Different device classes (device A vs Device B)
I would focus on a strategy pattern with factories for reading from a stream. And then perhaps an adapter or strategy pattern for getting more data into message objects. But I wouldn't get held up on "which design pattern". More likely, just think in terms of interfaces.

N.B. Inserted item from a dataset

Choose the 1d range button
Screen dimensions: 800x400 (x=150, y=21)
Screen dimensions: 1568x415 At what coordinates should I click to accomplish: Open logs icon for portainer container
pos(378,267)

So to start, perhaps abstracting out the serial and TCP streaming into different implementations with the same interface. One implementation that knows how connect and read bytes from a TCP socket without regard to the message contents. Another that knows how to read from a serial port. They should have the same "interface". Here's a lightweight example of a a "byte stream interface" with some hacked up socket code thrown. Forgive me if this doesn't compile. I might have a typo valid in C++ by wrong in C. In any case, it's just an example demonstrating interfaces through function table pointers.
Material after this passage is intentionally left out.